The experiment began with Gerber collecting more than 1.5 million public tweets tagged with GPS coordinates within the city limits between January and March, 2013. (Important privacy side note: Twitter users must opt-in to GPS tagging.) Meanwhile, he gathered information on all the documented crimes that occurred over that same period.
Next Gerber created a computer algorithm that separated the tweets into 1 kilometer by 1 kilometer neighborhoods, then analyzed the content of the tweets in each neighborhood to find out what people were tweeting about. The content was then lumped into hundreds of "topics." For instance, the foremost topic in the neighborhood around Chicago O'Hare pertained to travel, with tweets including words like gate, plane, flight, and of course, delayed.
Things get a bit technical from here. In basic terms, Gerber's model compared topics in a neighborhood to the historical crime data from that same spot in the city for a given month. The model formed correlations between topics and crimes, then used those correlations to predict crime in the same neighborhood for a subsequent month. The method is similar to the way Google Flu Trends uses search terms to predict outbreaks.
"So in the past maybe there's a cluster of thefts that occurred in a particular neighborhood," says Gerber. "The model will take that and say that's a neighborhood that's really prone to theft, now let's look at the Twitter content that's been generated. It's looking at that cluster of theft, and that Twitter content, and it's saying ok these words are highly associated with theft. And it makes a prediction on that basis."
For 19 crimes that occurred during these months in Chicago, Gerber's model did a better job predicting them than did the historical crime data alone. Of course, the method says nothing about why Twitter data improved the predictions. Gerber speculates that people are tweeting about plans that correlate highly with illegal activity, as opposed to tweeting about crimes themselves.
Let's use criminal damage as an example. The algorithm identified 700 Twitter topics related to criminal damage; of these, one topic involved the words "united center blackhawks bulls" and so on. Gather enough sports fans with similar tweets and some are bound to get drunk enough to damage public property after the game. Again this scenario extrapolates far more than the data tells, but it offers a possible window into the algorithm's predictive power.
From a logistical standpoint, it wouldn't be too difficult for police departments to use this method in their own predictions; both the Twitter data and modeling software Gerber used are freely available. The big question, he says, is whether a department used the same historical crime "hot spot" data as a baseline for comparison. If not, a new round of tests would have to be done to show that the addition of Twitter data still offered a predictive upgrade.

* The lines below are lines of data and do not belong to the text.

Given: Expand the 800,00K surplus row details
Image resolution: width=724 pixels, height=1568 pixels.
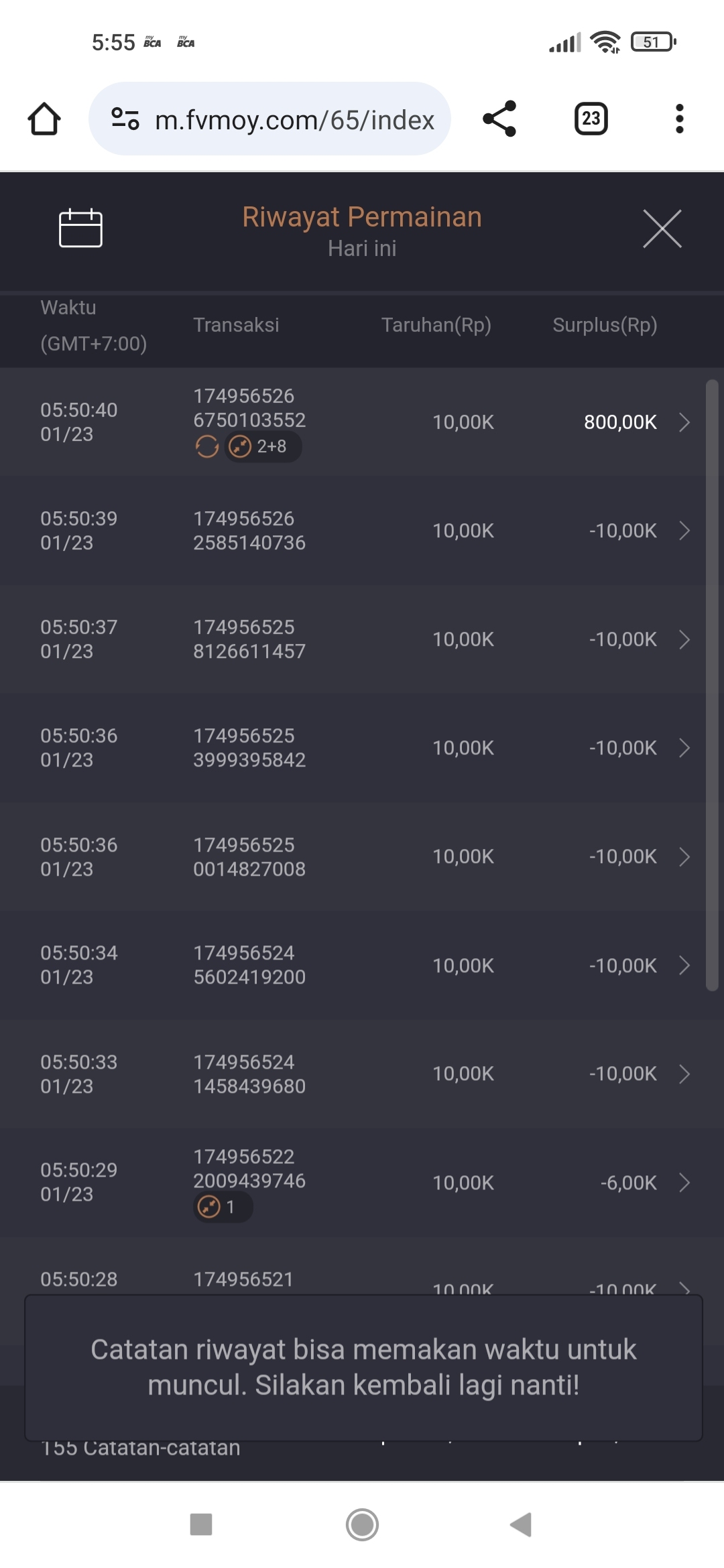Looking at the screenshot, I should coord(684,422).
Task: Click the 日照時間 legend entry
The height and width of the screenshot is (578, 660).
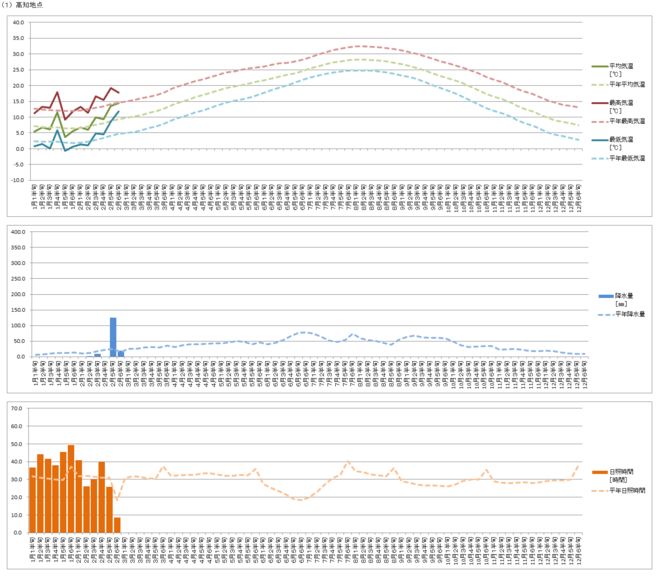Action: (620, 470)
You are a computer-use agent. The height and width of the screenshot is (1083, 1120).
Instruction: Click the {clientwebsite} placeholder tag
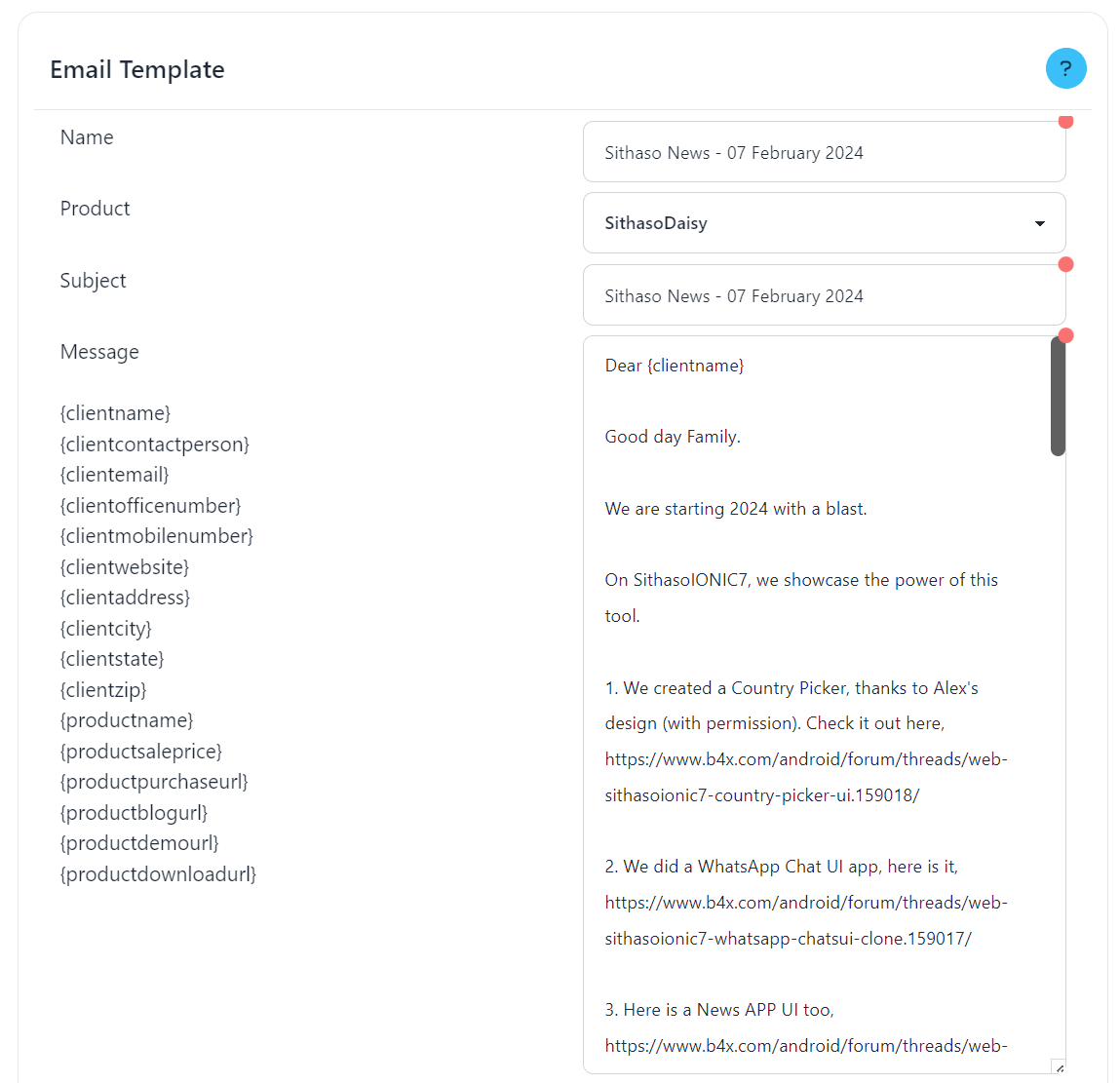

There's also the matter of public acceptance. Data-driven crime prediction tends to raise any number of civil rights concerns. In 2012, privacy advocates criticized the FBI for a similar plan to use Twitter for crime predictions. In recent months the Chicago Police Department's own methods have been knocked as a high-tech means of racial profiling. Gerber says his algorithms don't target any individuals and only cull data posted voluntarily to a public account.
"We lump everybody together and look at the aggregate of what are people talking about in this neighborhood," he says. "In that sense it feels a little more innocent than what people might immediately imagine when they hear about this kind of work."